Le premier (ditte vous) n'amuse ni ne diverti, je le croit en effet pour
de certaines personnes, mais du moins ne dégout-il point ceux qui en font
usage.

Le second paroit vous être douteux à rappeller un souvenir au profit des
malheureux captifs; si cela est (dite vous) vous vous engagerez
formellement à en prendre jusqu'à la concurrence de 3 liv. de France; il
paroit, mon cher monsieur, que vous êtes disposé à en rappeller un
souvenir à tous vos amis, car pour le prix je pourrai vous en céder
jusqu'à la concurrence d'une demi-livre.

Vous me demandez un recueille de mes devises ainsy que de mes pistaches
portugaises que j'ai annoncées inimitable jusqua présent non par la
forme, mais par la délicatesse, j'aurai soin de contenter vos desirs au
moment du tirage de l'imprimeur.

J'espère que réciproquement vous voudrez bien me faire part des objets
composant votre porte-feuille sucré, et surtout des deux tragédies
partagées en soixante et dix morceaux, étant amateur d'en rapprocher le
succès.

Nayez, s'il vous plait, aucune crainte sur mon bonbon d'amour, ce qui est
renfermé naugmente nullement ni ne diminue la passion de la jeunesse, sa
composition est aussi naturelle que sa forme.

Il paroit que vous avez été surpris sur la nouvelle branche de commerce
d'étendre la confiturerie jusqu'aux chaînes de montres et bijoux d'or,
inconnue, dites-vous, dans les atteliers de mes confrères; je ne connois
aucun de mes confrères qui ait des atteliers; mais revenons à votre
étonnement, cela ne doit pas vous paroitre plus extraordinaire que le
genre dun homme de lettre qui forme ses réflections sur des objets qui
lui sont inconnus.

Enfin, pour répondre à votre dernière phrase, vous ne devez point trouver
ridicule que dans un magazin il y entre indistinctement toutes espèces de
personnes sans que le marchand soit exposé au moindre soupçon, ainsy je
me crois à l'abri de tout reproches à cet égard, voila mon cher monsieur
à ce que jespère, de quoi contenter le desir de vos réflections pour ce
moment, moffrant à vous satisfaire dans tous vos desirs avenir ayant
l'honneur d'être très-parfaitement.--BERTHEL.....


       *       *       *       *       *

XI


_A M. Urbon, lieutenant-général de police, à Nancy_

   (Caillot-Duval, travesti en père éploré, le prie de faire
   chercher sa fille, enlevée par un hussard.

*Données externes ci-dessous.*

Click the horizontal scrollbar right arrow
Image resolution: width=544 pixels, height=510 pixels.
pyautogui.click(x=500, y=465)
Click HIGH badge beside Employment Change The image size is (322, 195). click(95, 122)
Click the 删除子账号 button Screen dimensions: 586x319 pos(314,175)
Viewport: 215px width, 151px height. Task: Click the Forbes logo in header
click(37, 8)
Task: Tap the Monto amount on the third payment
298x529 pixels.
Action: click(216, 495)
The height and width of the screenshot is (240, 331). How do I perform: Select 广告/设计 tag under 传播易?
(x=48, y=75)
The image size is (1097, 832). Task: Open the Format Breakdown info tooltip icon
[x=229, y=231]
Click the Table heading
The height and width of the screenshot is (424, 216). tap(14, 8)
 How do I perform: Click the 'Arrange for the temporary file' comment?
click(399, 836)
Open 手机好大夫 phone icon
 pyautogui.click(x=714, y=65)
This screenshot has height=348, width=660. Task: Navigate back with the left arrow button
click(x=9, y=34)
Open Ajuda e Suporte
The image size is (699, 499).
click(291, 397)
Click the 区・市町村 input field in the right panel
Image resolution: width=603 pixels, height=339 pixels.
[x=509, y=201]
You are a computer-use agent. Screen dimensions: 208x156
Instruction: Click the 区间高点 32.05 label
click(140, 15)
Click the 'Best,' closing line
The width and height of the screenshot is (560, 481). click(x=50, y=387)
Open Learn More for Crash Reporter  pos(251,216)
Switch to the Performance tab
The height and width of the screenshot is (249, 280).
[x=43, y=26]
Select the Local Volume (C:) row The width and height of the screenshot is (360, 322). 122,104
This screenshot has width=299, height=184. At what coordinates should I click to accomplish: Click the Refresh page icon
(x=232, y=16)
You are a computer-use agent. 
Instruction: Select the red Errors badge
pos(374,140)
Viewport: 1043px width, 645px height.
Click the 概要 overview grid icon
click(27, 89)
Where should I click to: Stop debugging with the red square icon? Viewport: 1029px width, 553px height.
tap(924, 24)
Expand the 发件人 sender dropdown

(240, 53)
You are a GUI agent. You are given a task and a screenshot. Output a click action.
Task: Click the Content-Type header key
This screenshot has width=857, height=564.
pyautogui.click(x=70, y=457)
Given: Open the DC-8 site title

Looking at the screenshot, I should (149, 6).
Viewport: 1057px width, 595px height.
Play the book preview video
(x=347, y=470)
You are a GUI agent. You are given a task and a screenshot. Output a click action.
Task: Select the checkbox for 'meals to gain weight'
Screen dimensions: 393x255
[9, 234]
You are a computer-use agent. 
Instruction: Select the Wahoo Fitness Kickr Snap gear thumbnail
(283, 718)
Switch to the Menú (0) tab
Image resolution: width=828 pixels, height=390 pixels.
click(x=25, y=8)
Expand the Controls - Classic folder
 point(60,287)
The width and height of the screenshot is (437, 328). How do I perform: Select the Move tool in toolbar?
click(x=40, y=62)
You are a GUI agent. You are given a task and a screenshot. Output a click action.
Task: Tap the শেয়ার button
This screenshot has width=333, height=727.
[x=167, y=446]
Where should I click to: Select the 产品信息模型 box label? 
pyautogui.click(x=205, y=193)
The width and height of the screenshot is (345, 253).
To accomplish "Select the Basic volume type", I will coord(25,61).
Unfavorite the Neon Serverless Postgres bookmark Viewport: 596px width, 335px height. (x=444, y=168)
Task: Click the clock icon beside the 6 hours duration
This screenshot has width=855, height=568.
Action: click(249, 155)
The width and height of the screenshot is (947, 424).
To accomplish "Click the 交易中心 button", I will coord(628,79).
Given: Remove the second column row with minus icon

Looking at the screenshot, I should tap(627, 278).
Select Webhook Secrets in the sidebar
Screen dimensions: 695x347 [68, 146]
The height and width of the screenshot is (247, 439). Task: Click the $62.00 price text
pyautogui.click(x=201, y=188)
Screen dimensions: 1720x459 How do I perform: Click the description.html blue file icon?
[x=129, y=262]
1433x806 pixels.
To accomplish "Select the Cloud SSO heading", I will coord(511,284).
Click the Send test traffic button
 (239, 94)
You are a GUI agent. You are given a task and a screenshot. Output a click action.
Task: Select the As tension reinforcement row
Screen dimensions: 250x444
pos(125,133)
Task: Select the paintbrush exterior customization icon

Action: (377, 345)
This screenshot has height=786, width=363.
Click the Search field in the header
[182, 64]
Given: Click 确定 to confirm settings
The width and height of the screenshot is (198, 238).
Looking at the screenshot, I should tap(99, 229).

Le magistrat fait
   honneur à la requête sans se dissimuler sa bouffonnerie. C'est un
   mystifié du devoir).

    Paris, le 15 janvier 1786.

Ah! mon cher monsieur, vous connoissez la force des sentimens paternels,
jugez de ma douleur: j'ai perdu le soutien de ma vieillesse, ce fruit du
plus tendre amour; ma fille, en un mot, dégénérant de la vertu de ses
pères, s'est laissée prendre aux grossières amorces d'un enseigne de
hussards de l'électeur palatin. Ce malheureux jeune homme, n'écoutant
qu'une aveugle passion, a ravi cette fleur précieuse qui, une fois
partie, ne revient plus; cet infâme, au mépris de ses sermens, vient de
l'abandonner: j'en ai la preuve et je crois qu'elle s'est réfugiée dans
votre ville. Veuillez bien, par vos recherches, rendre la vie à un père
infortuné: je sens... je sens que j'ai des entrailles de père; qu'elle
revienne à moi, je lui pardonne. Enfin, mon cher monsieur, je compte sur
vos soins; vos yeux d'Argus auront bientôt pénétré le mystère, et
porteront dans mon âme un baume consolateur.

Pour rendre vos recherches plus faciles, voici le signalement de ma chère
fille: elle est plutôt brune que blonde, les sourcils presque noirs, les
yeux grands et bien fendus, le nez retroussé, la bouche petite, les dents
blanches et le menton pointu; les joues vermeilles, la main potelée, le
bras dodu, la gorge bien placée, une taille de nymphe, le pied chinois,
le genou très droit, chose que vous savez être très rare dans une femme.
J'ai de fortes raisons de croire qu'elle est chez quelque marchande de
modes et qu'elle a changé de nom.

Je me repose entièrement sur vous, qui êtes ma seule espérance, le vrai
consolateur de la veuve et de l'orphelin, et la fleur des
lieutenans-généraux de police de notre hémisphère.

Recevez, mon cher monsieur, les assurances des sentiments avec lesquels
j'ai l'honneur d'être, etc.--CAILLOT-DUVAL.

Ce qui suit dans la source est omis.